OPTION 1
If you are using a Ning site for K-12 Education, you can request that advertisements be removed permanently from your site. This post provides details. According to the post, Ning sites eligible for ad removal must be geared toward “students between the ages of 13 and 18 (grades 7 – 12.)”

OPTION 2
If your site doesn’t meet those requirements, you alternatively can fork over $20 per month to Ning and have ads removed. This is what our Storychasers nonprofit does on our “Celebrate Okahoma Voices” learning community website built with Ning.

Ning: Add Premium Services - Go Ad-Free

OPTION 3
An anonymous but very tech-saavy little bird today shared the following tip with me. Another option to remove the advertisements from a Ning site you have created is adding the following code to your Ning site CSS page. Access this (when logged into your site as an administrator) by clicking:

MANAGE – APPEARANCE

Click the ADVANCED link under the heading “Now, make it unique.” Scroll to the bottom of the code, hit enter/return to start a new line, and add the following block at the end:

.xg_ads {
height:0px;
width:0px;
display:none !important;
}

Save your additions to the CSS, and ads should be removed from your Ning.

This is a screensnap of my Digital Dialog Ning before I added this custom CSS. Note ads are visible in the right sidebar.

Ning before ad hack (ads are visible)

Here’s a screensnap after this custom CSS was added. Note the ads are gone.

Ning after ad hack (ads are not visible)

For the record, please note I removed this custom CSS from my Digital Dialog Ning after testing it to confirm this method does indeed work. Ning-provided advertisements continue on my free Digital Dialog Ning site.

> Excerpted data:
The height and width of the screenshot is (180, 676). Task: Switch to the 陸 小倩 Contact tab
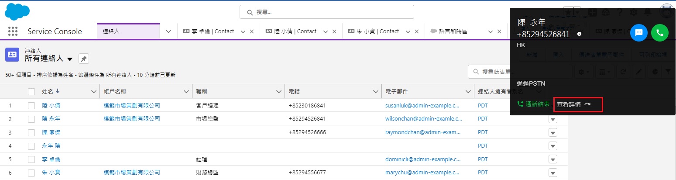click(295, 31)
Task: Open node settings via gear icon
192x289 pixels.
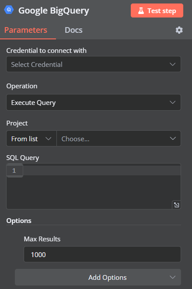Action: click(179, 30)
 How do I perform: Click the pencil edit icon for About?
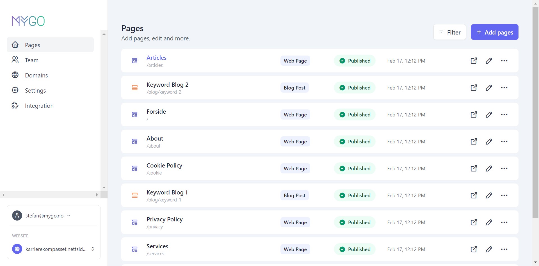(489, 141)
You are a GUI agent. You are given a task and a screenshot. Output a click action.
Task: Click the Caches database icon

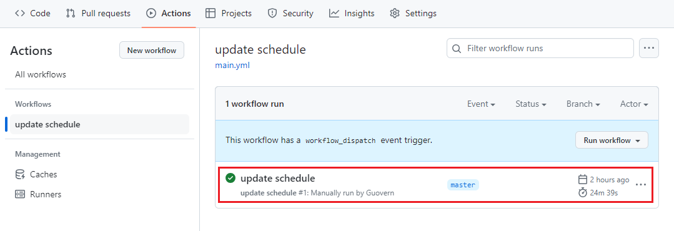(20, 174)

> What is expected: Transcribe word for word the passage of the article on removing Ning advertisements that begins with the words "Ning after ad" and ends with "Dialog Ning site.".

> Completed task:
Ning after ad hack (ads are not visible)

For the record, please note I removed this custom CSS from my Digital Dialog Ning after testing it to confirm this method does indeed work. Ning-provided advertisements continue on my free Digital Dialog Ning site.